Edge cases and failures
Multimodal isn’t magic. Some failure modes I’ve encountered:
Similar items: When a user has five white t-shirts, the AI sometimes confuses them. I mitigate this by including the item name as a text label after each image.
Poor lighting in photos: User photos taken in dim lighting produce worse suggestions. The AI can’t assess color accurately if the photo is too dark or yellow-tinted. I added a photo quality check during upload that suggests retaking in better lighting.
Cultural context: Fashion is cultural. The AI occasionally suggests combinations that work in one context but not another. Adding user location and self-described style (which I capture during onboarding) to the prompt helped significantly.
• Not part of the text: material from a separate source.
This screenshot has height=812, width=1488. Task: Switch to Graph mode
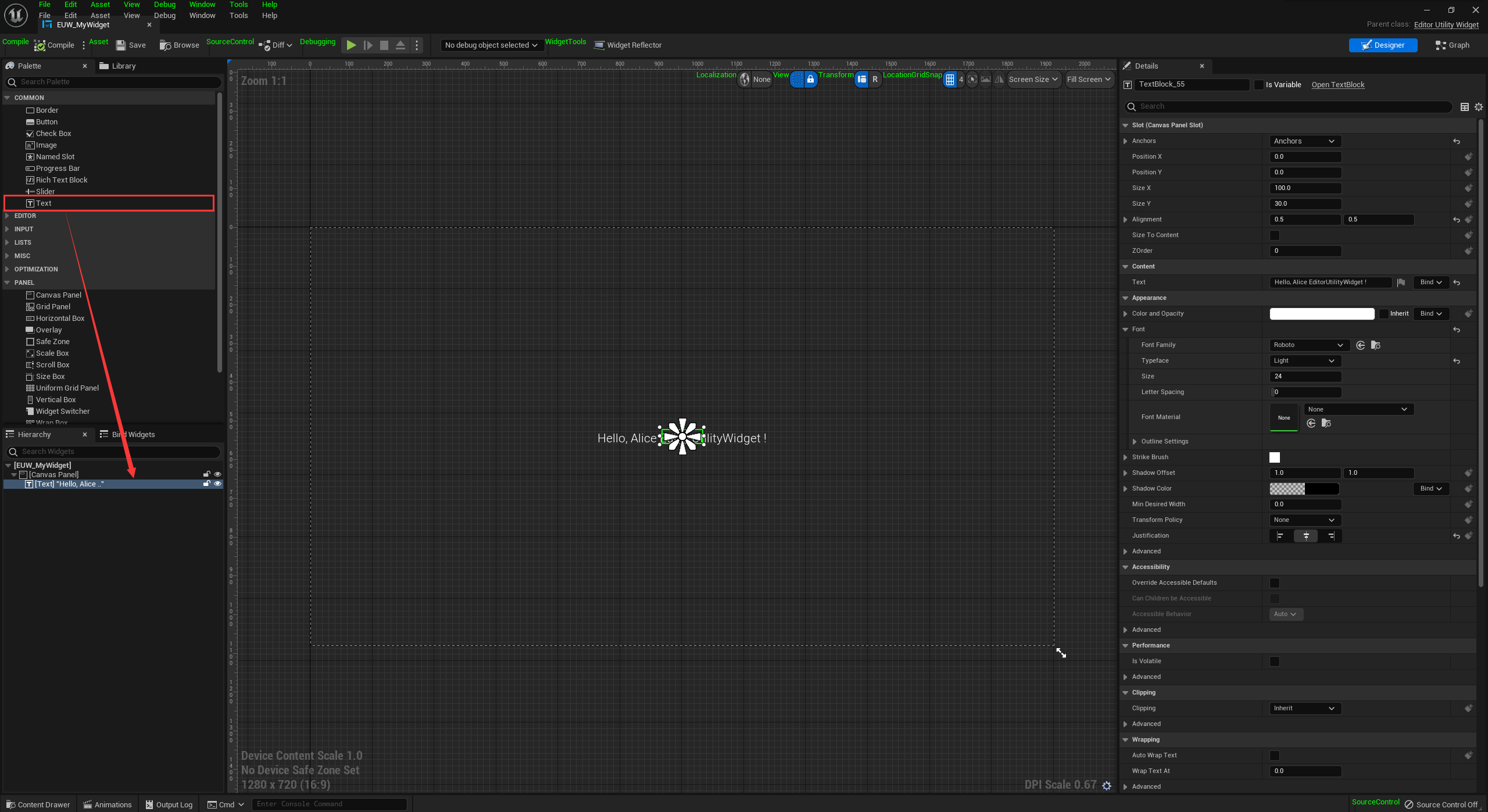tap(1452, 45)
Hallucination about items: Rarely, the AI describes features that aren’t in the photo (“the gold buttons on your blazer” when the buttons are black). I haven’t fully solved this beyond the “be specific about what you SEE” instruction, which reduced but didn’t eliminate the issue.
The numbers
Before multimodal:
- Suggestion acceptance rate: 23% (user marks outfit as “liked”)
- Average session time: 1.2 minutes
- User feedback: “obvious” and “generic”
After multimodal:
- Suggestion acceptance rate: 41%
- Average session time: 3.1 minutes
- User feedback: “surprisingly good” and “it actually gets my style”
The acceptance rate nearly doubled. Users spent more time because the suggestions were worth reading in full. The qualitative feedback shifted from “technically fine” to “genuinely helpful.”
Cost of running this
With Redis caching and selective image sending:
- Average cost per suggestion: $0.012
- Average response time: 4.2 seconds
- Monthly AI spend for current user base: ~$18
At 47 users generating roughly 1 suggestion per day, the economics work. At 10,000 users, I’d need to optimize further, perhaps generating lower-resolution thumbnails specifically for AI consumption, or implementing a tiered system where free users get text-only suggestions and premium users get multimodal ones.
For now, the multimodal approach is the single biggest quality improvement I’ve shipped. It took OutfitMaker from a novelty (“look, AI picks your clothes”) to something genuinely useful: an AI that actually understands what’s in your closet.